California Supreme Court Issues Decision on Rounding Employee Meal Periods
On February 25, the California Supreme Court decided the case of Donohue v. AMN Services, LLC, an influential decision that now sets the standard at which California employers will be held to for establishing meal period policies and practices. The case specifically addressed the validity of an employer’s rounding of an hourly employee’s time taken for meal periods.

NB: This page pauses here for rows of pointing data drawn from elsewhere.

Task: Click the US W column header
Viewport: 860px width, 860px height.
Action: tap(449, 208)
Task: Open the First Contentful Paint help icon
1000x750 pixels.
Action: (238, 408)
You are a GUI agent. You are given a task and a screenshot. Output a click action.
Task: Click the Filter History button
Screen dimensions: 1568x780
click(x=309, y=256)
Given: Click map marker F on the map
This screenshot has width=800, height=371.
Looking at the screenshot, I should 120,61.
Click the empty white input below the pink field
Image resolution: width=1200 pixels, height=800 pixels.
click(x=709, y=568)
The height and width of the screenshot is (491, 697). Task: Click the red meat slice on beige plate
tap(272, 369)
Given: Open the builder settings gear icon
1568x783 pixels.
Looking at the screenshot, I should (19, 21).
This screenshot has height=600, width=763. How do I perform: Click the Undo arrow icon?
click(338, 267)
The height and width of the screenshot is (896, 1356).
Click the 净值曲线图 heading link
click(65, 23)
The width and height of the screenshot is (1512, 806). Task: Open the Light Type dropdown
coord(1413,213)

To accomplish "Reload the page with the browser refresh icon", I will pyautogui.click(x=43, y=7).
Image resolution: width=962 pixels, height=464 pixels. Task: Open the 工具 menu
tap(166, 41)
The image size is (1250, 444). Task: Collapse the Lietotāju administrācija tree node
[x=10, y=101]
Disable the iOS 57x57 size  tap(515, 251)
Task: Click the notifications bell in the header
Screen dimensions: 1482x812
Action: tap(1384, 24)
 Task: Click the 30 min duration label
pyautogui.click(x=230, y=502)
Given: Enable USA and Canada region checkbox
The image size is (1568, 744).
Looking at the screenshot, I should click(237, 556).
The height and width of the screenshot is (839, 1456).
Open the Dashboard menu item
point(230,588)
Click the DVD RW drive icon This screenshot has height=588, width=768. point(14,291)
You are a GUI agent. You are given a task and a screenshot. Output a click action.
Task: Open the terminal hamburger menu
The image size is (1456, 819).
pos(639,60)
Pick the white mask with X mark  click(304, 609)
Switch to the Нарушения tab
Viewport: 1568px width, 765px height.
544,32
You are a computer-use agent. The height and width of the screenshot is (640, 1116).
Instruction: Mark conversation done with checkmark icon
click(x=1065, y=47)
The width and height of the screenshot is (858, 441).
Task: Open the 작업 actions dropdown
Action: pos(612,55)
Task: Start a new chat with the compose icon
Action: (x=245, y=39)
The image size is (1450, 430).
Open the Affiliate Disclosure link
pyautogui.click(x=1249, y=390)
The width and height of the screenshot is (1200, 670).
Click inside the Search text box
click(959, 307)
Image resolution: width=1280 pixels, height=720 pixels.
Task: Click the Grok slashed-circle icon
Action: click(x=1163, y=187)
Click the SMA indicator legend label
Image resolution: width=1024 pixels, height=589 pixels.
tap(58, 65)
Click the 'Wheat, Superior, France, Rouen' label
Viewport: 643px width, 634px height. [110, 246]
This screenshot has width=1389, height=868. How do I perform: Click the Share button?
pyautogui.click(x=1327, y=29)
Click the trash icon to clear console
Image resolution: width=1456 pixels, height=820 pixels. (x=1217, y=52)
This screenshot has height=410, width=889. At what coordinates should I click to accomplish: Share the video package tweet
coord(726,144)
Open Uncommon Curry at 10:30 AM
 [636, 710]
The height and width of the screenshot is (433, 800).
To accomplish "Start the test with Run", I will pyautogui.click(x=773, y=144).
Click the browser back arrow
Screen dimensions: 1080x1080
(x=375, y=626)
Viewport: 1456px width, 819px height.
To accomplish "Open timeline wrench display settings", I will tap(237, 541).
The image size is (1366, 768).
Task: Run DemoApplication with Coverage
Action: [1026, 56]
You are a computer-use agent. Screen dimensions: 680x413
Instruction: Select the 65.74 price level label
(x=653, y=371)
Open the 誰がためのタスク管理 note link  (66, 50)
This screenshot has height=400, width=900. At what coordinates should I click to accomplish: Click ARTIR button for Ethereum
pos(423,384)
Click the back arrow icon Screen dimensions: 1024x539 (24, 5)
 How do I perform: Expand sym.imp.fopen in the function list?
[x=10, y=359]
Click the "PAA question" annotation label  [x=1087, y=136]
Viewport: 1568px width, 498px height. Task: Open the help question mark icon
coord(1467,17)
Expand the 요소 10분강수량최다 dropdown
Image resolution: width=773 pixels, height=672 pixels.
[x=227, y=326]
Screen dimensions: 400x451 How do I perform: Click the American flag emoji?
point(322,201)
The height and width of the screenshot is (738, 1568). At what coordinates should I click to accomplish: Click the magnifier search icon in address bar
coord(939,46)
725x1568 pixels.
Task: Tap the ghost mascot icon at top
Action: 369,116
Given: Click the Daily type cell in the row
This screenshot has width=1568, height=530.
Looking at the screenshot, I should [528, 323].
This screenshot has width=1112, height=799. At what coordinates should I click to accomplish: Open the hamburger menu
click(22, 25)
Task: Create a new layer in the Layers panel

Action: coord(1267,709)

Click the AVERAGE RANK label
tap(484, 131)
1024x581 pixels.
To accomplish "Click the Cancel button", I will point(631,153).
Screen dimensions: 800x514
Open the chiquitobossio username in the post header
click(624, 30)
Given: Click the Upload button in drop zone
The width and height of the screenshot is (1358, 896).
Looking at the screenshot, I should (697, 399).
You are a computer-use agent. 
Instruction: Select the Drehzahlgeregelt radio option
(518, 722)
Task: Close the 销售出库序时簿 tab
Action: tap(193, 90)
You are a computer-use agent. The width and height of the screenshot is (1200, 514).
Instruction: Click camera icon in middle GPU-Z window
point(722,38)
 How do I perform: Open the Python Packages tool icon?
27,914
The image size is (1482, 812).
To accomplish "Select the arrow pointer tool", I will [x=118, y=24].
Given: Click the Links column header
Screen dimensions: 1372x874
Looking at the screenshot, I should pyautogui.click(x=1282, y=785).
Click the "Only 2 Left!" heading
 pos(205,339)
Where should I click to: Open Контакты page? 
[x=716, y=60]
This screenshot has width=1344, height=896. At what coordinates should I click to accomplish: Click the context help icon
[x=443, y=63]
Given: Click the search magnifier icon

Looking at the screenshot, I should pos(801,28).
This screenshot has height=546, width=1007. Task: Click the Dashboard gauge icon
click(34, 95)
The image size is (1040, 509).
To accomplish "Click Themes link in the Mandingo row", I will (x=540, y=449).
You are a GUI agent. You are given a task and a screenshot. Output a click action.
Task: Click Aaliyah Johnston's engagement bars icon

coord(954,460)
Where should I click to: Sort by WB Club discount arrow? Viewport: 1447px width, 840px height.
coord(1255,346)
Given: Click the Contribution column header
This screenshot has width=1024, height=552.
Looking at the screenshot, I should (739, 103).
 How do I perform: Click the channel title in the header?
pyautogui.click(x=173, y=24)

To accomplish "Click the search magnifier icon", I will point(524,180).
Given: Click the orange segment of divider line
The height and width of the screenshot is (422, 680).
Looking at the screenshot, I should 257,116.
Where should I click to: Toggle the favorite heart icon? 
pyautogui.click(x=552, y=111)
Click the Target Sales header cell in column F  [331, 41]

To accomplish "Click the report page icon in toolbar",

The plaintiff filed a class action against her employer for failure to pay premium wages for meal periods that did not comply with California’s labor code, which establishes that employees be given “one 30-minute meal period that begins no later than the end of the fifth hour of work and another 30-minute meal period that begins no later than the end of the tenth hour of work.” The defendant, a healthcare services and staffing company that recruits nurses for temporary contract assignments, used a timekeeping system called Team Time which rounded employees’ time punches for meal periods to the nearest 10-minute increment. “For example, if an employee clocked out for lunch at 11:02 a.m. and clocked in after lunch at 11:25 a.m., Team Time would have recorded the time punches as 11:00 a.m. and 11:30 a.m. Although the actual meal period was 23 minutes, Team Time would have recorded the meal period as 30 minutes.”
The Court stated, “We hold that employers cannot engage in the practice of rounding time punches — that is, adjusting the hours that an employee has actually worked to the nearest preset time increment — in the meal period context.” If an employee’s meal period needs to be rounded up to 30 minutes, then that employee’s meal period was not in compliance with the labor code. They noted that in the past, rounding was once useful to efficiently calculate the approximate hours an employee worked. However, advances in timekeeping technology have made it possible to track employee time down to the minute. The Opinion of the Court also stated, “We hold that time records showing noncompliant meal periods raise a rebuttable presumption of meal period violations, including at the summary judgment stage.”